___ Task material

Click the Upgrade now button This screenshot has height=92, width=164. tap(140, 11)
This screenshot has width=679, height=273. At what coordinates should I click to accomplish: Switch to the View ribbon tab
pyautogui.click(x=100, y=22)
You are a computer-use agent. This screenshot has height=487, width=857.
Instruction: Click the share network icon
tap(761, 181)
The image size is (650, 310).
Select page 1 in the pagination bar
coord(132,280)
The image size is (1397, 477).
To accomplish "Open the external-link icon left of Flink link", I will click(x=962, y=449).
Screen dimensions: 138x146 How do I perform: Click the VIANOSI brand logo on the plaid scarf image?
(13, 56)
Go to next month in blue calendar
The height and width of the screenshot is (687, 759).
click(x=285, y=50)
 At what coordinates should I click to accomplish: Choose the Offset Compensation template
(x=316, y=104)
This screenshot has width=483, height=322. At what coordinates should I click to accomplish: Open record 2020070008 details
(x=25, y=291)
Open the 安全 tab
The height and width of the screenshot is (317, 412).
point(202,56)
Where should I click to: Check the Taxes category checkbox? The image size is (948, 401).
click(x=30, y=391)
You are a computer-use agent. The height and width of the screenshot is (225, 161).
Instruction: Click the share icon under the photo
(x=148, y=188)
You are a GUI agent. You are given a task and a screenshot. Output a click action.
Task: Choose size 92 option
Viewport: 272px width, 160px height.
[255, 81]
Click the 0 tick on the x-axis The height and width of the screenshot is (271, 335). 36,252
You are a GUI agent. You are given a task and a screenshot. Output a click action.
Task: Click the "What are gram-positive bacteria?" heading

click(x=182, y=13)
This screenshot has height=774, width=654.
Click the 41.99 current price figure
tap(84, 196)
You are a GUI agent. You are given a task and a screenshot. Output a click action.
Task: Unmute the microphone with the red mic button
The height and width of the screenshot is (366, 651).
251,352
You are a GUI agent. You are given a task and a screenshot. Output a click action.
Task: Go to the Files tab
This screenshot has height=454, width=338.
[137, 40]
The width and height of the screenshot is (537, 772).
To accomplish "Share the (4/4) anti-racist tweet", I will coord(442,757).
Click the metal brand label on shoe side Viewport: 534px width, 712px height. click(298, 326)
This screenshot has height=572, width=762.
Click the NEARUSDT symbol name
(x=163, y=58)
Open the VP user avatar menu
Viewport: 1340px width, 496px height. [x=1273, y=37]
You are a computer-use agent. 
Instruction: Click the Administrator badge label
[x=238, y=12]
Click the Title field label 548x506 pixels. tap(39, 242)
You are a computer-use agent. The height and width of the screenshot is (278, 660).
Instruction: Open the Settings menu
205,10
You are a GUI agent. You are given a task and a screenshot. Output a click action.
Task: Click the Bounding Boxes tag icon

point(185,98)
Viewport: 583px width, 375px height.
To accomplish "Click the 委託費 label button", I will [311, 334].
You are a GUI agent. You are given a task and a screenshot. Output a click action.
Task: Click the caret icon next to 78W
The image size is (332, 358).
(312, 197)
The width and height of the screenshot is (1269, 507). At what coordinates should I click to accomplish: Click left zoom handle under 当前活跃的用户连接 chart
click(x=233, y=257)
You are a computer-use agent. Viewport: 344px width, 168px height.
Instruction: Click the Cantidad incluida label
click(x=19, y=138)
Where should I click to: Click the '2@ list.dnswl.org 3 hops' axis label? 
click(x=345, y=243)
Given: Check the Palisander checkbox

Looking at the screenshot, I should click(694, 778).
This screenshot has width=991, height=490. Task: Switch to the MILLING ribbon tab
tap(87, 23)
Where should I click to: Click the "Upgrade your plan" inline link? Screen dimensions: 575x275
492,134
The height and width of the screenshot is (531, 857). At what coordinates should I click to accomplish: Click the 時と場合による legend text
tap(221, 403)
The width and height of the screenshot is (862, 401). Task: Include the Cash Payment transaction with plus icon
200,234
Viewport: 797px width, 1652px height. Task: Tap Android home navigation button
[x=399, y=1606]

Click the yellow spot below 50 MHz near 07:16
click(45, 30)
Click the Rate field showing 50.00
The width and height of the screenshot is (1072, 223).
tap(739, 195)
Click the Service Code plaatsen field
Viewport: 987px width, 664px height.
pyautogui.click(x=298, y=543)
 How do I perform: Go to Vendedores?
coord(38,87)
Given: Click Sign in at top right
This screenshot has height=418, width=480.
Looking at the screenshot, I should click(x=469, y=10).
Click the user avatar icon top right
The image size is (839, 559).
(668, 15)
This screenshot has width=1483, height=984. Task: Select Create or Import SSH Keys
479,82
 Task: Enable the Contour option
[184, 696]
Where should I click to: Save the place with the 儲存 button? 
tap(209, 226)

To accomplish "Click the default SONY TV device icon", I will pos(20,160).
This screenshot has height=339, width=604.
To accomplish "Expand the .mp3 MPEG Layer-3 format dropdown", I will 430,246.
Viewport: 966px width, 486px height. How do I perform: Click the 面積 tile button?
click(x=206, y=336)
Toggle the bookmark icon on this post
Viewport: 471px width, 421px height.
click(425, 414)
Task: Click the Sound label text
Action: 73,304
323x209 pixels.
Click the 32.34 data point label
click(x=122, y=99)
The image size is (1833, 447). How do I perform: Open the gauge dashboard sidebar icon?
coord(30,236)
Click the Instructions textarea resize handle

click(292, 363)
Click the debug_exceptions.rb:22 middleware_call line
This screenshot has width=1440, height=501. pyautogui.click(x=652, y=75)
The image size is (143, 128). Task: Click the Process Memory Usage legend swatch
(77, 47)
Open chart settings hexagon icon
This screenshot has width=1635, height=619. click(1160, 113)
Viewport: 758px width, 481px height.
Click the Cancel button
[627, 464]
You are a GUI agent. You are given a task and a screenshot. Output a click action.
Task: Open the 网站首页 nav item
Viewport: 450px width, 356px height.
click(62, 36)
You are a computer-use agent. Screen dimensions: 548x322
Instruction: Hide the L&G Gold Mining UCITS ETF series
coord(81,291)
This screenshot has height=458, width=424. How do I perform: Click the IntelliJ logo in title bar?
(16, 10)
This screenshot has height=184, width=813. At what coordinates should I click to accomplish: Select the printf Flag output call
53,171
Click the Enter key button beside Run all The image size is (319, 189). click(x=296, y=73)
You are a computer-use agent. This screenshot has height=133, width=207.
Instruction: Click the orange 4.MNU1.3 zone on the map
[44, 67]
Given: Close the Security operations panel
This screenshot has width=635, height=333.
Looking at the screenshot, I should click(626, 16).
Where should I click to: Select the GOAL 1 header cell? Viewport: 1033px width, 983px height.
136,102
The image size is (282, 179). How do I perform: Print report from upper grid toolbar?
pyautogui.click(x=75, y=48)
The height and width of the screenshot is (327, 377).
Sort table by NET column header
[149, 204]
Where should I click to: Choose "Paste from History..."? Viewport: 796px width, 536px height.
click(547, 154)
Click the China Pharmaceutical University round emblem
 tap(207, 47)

______

All of the data, from the first line to the last, should be written out exactly.

Click the Upgrade now button This screenshot has height=92, width=164. tap(140, 11)
This screenshot has width=679, height=273. At what coordinates should I click to accomplish: Switch to the View ribbon tab
pyautogui.click(x=100, y=22)
You are a computer-use agent. This screenshot has height=487, width=857.
Instruction: Click the share network icon
tap(761, 181)
The image size is (650, 310).
Select page 1 in the pagination bar
coord(132,280)
The image size is (1397, 477).
To accomplish "Open the external-link icon left of Flink link", I will click(x=962, y=449).
Screen dimensions: 138x146 How do I perform: Click the VIANOSI brand logo on the plaid scarf image?
(13, 56)
Go to next month in blue calendar
The height and width of the screenshot is (687, 759).
click(x=285, y=50)
 At what coordinates should I click to accomplish: Choose the Offset Compensation template
(x=316, y=104)
This screenshot has width=483, height=322. At what coordinates should I click to accomplish: Open record 2020070008 details
(x=25, y=291)
Open the 安全 tab
The height and width of the screenshot is (317, 412).
point(202,56)
Where should I click to: Check the Taxes category checkbox? The image size is (948, 401).
click(x=30, y=391)
You are a computer-use agent. The height and width of the screenshot is (225, 161).
Instruction: Click the share icon under the photo
(x=148, y=188)
You are a GUI agent. You are given a task and a screenshot. Output a click action.
Task: Choose size 92 option
Viewport: 272px width, 160px height.
[255, 81]
Click the 0 tick on the x-axis The height and width of the screenshot is (271, 335). 36,252
You are a GUI agent. You are given a task and a screenshot. Output a click action.
Task: Click the "What are gram-positive bacteria?" heading

click(x=182, y=13)
This screenshot has height=774, width=654.
Click the 41.99 current price figure
tap(84, 196)
You are a GUI agent. You are given a task and a screenshot. Output a click action.
Task: Unmute the microphone with the red mic button
The height and width of the screenshot is (366, 651).
251,352
You are a GUI agent. You are given a task and a screenshot. Output a click action.
Task: Go to the Files tab
This screenshot has height=454, width=338.
[137, 40]
The width and height of the screenshot is (537, 772).
To accomplish "Share the (4/4) anti-racist tweet", I will coord(442,757).
Click the metal brand label on shoe side Viewport: 534px width, 712px height. click(298, 326)
This screenshot has height=572, width=762.
Click the NEARUSDT symbol name
(x=163, y=58)
Open the VP user avatar menu
Viewport: 1340px width, 496px height. [x=1273, y=37]
You are a computer-use agent. 
Instruction: Click the Administrator badge label
[x=238, y=12]
Click the Title field label 548x506 pixels. tap(39, 242)
You are a computer-use agent. The height and width of the screenshot is (278, 660).
Instruction: Open the Settings menu
205,10
You are a GUI agent. You are given a task and a screenshot. Output a click action.
Task: Click the Bounding Boxes tag icon

point(185,98)
Viewport: 583px width, 375px height.
To accomplish "Click the 委託費 label button", I will [311, 334].
You are a GUI agent. You are given a task and a screenshot. Output a click action.
Task: Click the caret icon next to 78W
The image size is (332, 358).
(312, 197)
The width and height of the screenshot is (1269, 507). At what coordinates should I click to accomplish: Click left zoom handle under 当前活跃的用户连接 chart
click(x=233, y=257)
You are a computer-use agent. Viewport: 344px width, 168px height.
Instruction: Click the Cantidad incluida label
click(x=19, y=138)
Where should I click to: Click the '2@ list.dnswl.org 3 hops' axis label? 
click(x=345, y=243)
Given: Check the Palisander checkbox

Looking at the screenshot, I should click(694, 778).
This screenshot has width=991, height=490. Task: Switch to the MILLING ribbon tab
tap(87, 23)
Where should I click to: Click the "Upgrade your plan" inline link? Screen dimensions: 575x275
492,134
The height and width of the screenshot is (531, 857). At what coordinates should I click to accomplish: Click the 時と場合による legend text
tap(221, 403)
The width and height of the screenshot is (862, 401). Task: Include the Cash Payment transaction with plus icon
200,234
Viewport: 797px width, 1652px height. Task: Tap Android home navigation button
[x=399, y=1606]

Click the yellow spot below 50 MHz near 07:16
click(45, 30)
Click the Rate field showing 50.00
The width and height of the screenshot is (1072, 223).
tap(739, 195)
Click the Service Code plaatsen field
Viewport: 987px width, 664px height.
pyautogui.click(x=298, y=543)
 How do I perform: Go to Vendedores?
coord(38,87)
Given: Click Sign in at top right
This screenshot has height=418, width=480.
Looking at the screenshot, I should click(x=469, y=10).
Click the user avatar icon top right
The image size is (839, 559).
(668, 15)
This screenshot has width=1483, height=984. Task: Select Create or Import SSH Keys
479,82
 Task: Enable the Contour option
[184, 696]
Where should I click to: Save the place with the 儲存 button? 
tap(209, 226)

To accomplish "Click the default SONY TV device icon", I will pos(20,160).
This screenshot has height=339, width=604.
To accomplish "Expand the .mp3 MPEG Layer-3 format dropdown", I will 430,246.
Viewport: 966px width, 486px height. How do I perform: Click the 面積 tile button?
click(x=206, y=336)
Toggle the bookmark icon on this post
Viewport: 471px width, 421px height.
click(425, 414)
Task: Click the Sound label text
Action: 73,304
323x209 pixels.
Click the 32.34 data point label
click(x=122, y=99)
The image size is (1833, 447). How do I perform: Open the gauge dashboard sidebar icon?
coord(30,236)
Click the Instructions textarea resize handle

click(292, 363)
Click the debug_exceptions.rb:22 middleware_call line
This screenshot has width=1440, height=501. pyautogui.click(x=652, y=75)
The image size is (143, 128). Task: Click the Process Memory Usage legend swatch
(77, 47)
Open chart settings hexagon icon
This screenshot has width=1635, height=619. click(1160, 113)
Viewport: 758px width, 481px height.
Click the Cancel button
[627, 464]
You are a GUI agent. You are given a task and a screenshot. Output a click action.
Task: Open the 网站首页 nav item
Viewport: 450px width, 356px height.
click(62, 36)
You are a computer-use agent. Screen dimensions: 548x322
Instruction: Hide the L&G Gold Mining UCITS ETF series
coord(81,291)
This screenshot has height=458, width=424. How do I perform: Click the IntelliJ logo in title bar?
(16, 10)
This screenshot has height=184, width=813. At what coordinates should I click to accomplish: Select the printf Flag output call
53,171
Click the Enter key button beside Run all The image size is (319, 189). click(x=296, y=73)
You are a computer-use agent. This screenshot has height=133, width=207.
Instruction: Click the orange 4.MNU1.3 zone on the map
[44, 67]
Given: Close the Security operations panel
This screenshot has width=635, height=333.
Looking at the screenshot, I should click(626, 16).
Where should I click to: Select the GOAL 1 header cell? Viewport: 1033px width, 983px height.
136,102
The image size is (282, 179). How do I perform: Print report from upper grid toolbar?
pyautogui.click(x=75, y=48)
The height and width of the screenshot is (327, 377).
Sort table by NET column header
[149, 204]
Where should I click to: Choose "Paste from History..."? Viewport: 796px width, 536px height.
click(547, 154)
Click the China Pharmaceutical University round emblem
 tap(207, 47)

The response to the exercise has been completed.